Selected extract:
★ ★ ★ ★ ★

Can Fintech Help you Avoid Negative Interest Rates At Your Bank?

Can Fintech Help you Avoid Negative Interest Rates At Your Bank?

Negative interest rates are on their way, where should you now put your money?

Denmark, Sweden, Switzerland and Japan, some of the countries whose banks have introduced negative rates. Now it looks like the UK is also set to follow suit.

In order to try and bolster the economy and encourage spending the The Bank of England has said that they may introduce negative interest rates. But what does this now mean for savers?

This would be a first in the UK, and it rightly has many savers feeling uneasy about what to do next.

What are negative interest rates?

Negative interest rates simply mean that if you’re a saver, the bank (theoretically) will charge you to hold your cash. Conversely, borrowers will be credited interest rather than paying interest. More countries around the world are now starting to adopt negative interest rates due to the likelihood of an economic recession.

How did we end up here?

Even before Covid-19 interest rates had been declining for years. The following graph highlights the huge decline since the 1980s:

Interest rates around the world have gradually become lower and lower, however since 2009 the rates have become extremely low. The cuts to interest rates over the years has been due to monetary authorities trying to stimulate economic growth and prevent deflation through making it cheaper to borrow money.

★ ★ ★ ★ ★

Given information:
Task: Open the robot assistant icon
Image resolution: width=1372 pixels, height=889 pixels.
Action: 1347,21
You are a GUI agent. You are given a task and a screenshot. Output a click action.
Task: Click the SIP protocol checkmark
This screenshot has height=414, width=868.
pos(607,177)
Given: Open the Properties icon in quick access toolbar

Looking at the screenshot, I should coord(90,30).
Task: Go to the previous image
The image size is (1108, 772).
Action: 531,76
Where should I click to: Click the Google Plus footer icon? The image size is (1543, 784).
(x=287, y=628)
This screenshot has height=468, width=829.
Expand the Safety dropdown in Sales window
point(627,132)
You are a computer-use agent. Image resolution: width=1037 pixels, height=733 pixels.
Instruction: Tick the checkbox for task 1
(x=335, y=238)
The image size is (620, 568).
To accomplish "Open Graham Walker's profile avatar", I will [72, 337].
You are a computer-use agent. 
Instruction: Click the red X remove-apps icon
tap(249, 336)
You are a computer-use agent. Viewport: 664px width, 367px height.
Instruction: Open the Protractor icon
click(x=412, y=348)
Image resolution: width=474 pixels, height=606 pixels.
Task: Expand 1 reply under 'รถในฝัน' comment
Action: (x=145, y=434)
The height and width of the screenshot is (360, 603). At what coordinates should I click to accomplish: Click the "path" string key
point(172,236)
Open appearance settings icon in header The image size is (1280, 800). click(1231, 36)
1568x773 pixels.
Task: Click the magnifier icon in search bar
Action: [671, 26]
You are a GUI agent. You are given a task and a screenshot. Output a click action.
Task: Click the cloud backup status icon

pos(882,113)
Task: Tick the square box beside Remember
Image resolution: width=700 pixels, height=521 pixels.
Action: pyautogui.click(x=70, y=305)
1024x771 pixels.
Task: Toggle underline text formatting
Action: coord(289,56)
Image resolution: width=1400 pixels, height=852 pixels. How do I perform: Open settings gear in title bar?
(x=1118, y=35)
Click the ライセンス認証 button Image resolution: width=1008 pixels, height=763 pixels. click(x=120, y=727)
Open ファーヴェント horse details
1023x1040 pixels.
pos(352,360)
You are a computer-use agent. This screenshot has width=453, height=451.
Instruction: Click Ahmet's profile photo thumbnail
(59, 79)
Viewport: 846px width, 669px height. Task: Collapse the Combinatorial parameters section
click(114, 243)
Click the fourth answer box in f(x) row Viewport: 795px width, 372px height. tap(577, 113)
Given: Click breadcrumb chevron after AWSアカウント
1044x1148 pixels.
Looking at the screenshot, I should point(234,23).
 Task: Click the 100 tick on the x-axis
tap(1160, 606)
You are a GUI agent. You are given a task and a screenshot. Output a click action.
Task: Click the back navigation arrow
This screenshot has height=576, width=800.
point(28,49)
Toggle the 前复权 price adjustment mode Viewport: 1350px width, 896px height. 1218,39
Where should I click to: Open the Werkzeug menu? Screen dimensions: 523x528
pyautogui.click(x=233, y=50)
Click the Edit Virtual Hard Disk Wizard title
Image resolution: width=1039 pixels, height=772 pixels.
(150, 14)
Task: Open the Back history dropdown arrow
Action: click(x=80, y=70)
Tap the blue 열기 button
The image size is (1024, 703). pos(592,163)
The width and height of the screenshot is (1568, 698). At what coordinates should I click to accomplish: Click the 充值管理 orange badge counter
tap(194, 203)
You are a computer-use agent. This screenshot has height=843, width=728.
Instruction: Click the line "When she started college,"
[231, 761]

★ ★ ★ ★ ★

Required work:
In the article on negative interest rates, what happens to borrowers when rates go negative?

Written reply:
They are credited interest rather than paying interest.